Nobody ever thought or expected it to be about gaming.
All these projects are about facilitating Linux development on Windows, bringing OpenGL/CL support to Windows ARM devices (whether both those APIs are "dead" is off-topic as this is meant to support legacy apps/soft that will never have been updated/ported to run on ARM) & finally bringing TensorFlow to 100s Millions of devices (as of right now it Linux & CUDA/ROCm only & an exceptional pain to get up & running).
 
What about AMD ROCm&co? Who knows, probably neither AMD since they do not have a clear strategy on GPGPU..

ROCm won't work with this model. CUDA on WSL2 uses the WDDM kernel driver which is already the case with Windows itself. ROCm needs AMDKFD (kernel fusion driver). If WSL3 does come to fruition then it must allow custom kernel drivers if it's desired that ROCm should work on Windows in some form ...

As a sidenote not having the XLA compiler supported with DirectML might be a deal breaker for some but then there are other advanced features that CUDA/ROCm supports like cuDNN/MIOpen and NCCL/RCCL of which I'm not even sure there's even an equivalent for DirectML ...
 
ROCm won't work with this model. CUDA on WSL2 uses the WDDM kernel driver which is already the case with Windows itself. ROCm needs AMDKFD (kernel fusion driver).
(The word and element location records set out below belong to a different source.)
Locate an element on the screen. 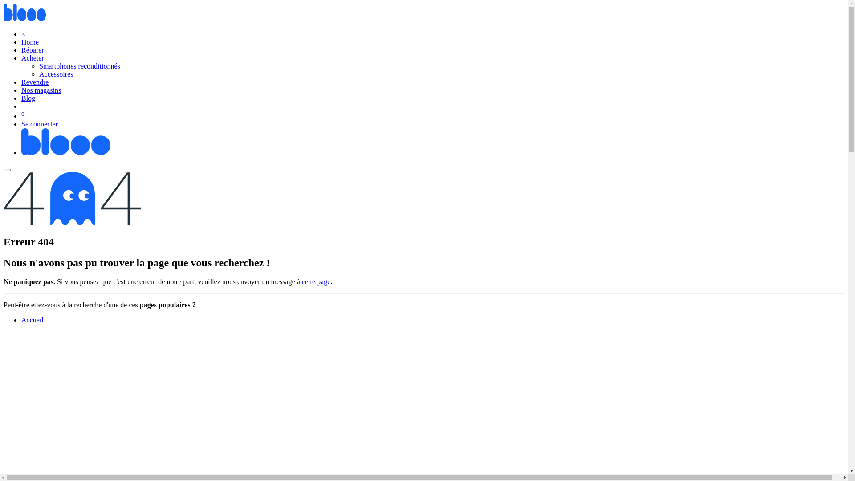 This screenshot has height=481, width=855. 'Blog' is located at coordinates (21, 98).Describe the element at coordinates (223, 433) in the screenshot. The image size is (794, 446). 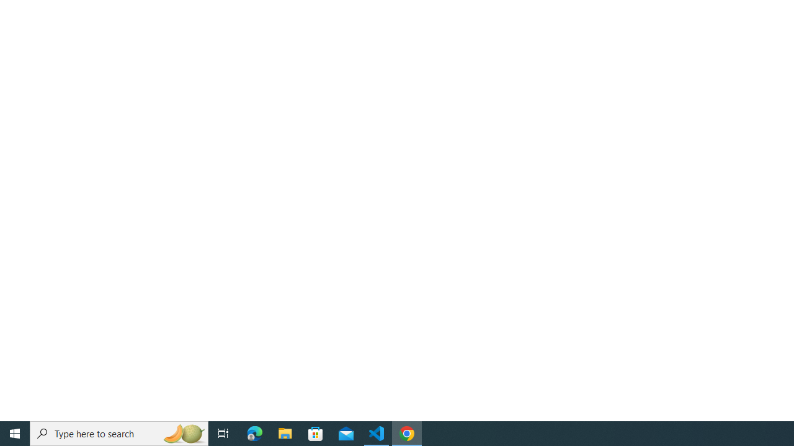
I see `'Task View'` at that location.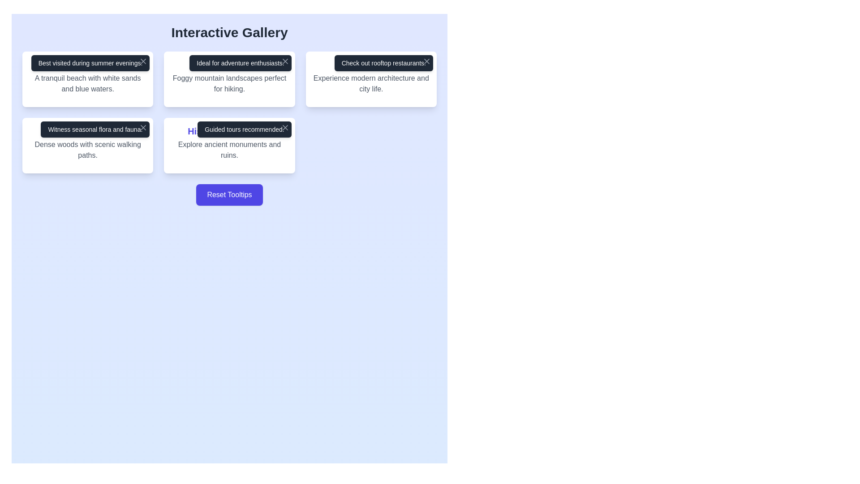 The image size is (860, 484). Describe the element at coordinates (229, 194) in the screenshot. I see `the 'Reset Tooltips' button, which is a distinct rectangular button with a purple background and white text located at the center-bottom of the layout` at that location.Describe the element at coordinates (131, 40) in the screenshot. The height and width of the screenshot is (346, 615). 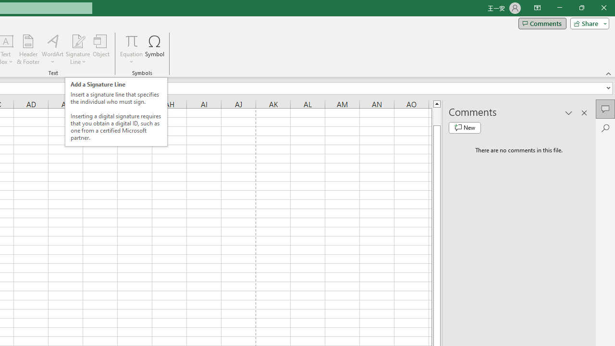
I see `'Equation'` at that location.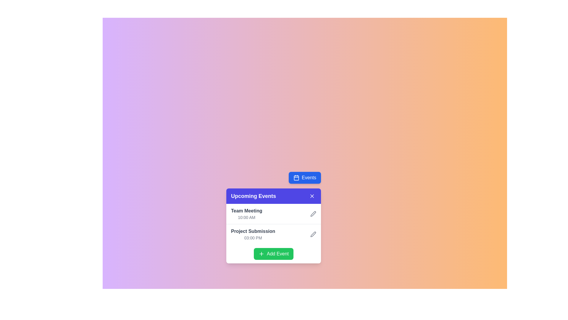 The image size is (568, 320). Describe the element at coordinates (313, 233) in the screenshot. I see `the edit pen icon located to the right of 'Project Submission' and above '03:00 PM' in the 'Upcoming Events' list` at that location.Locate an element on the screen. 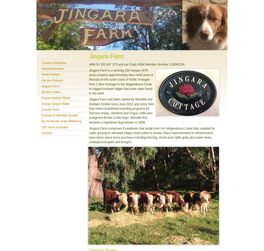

If WSL3 does come to fruition then it must allow custom kernel drivers if it's desired that ROCm should work on Windows in some form ...

As a sidenote not having the XLA compiler supported with DirectML might be a deal breaker for some but then there are other advanced features that CUDA/ROCm supports like cuDNN/MIOpen and NCCL/RCCL of which I'm not even sure there's even an equivalent for DirectML ...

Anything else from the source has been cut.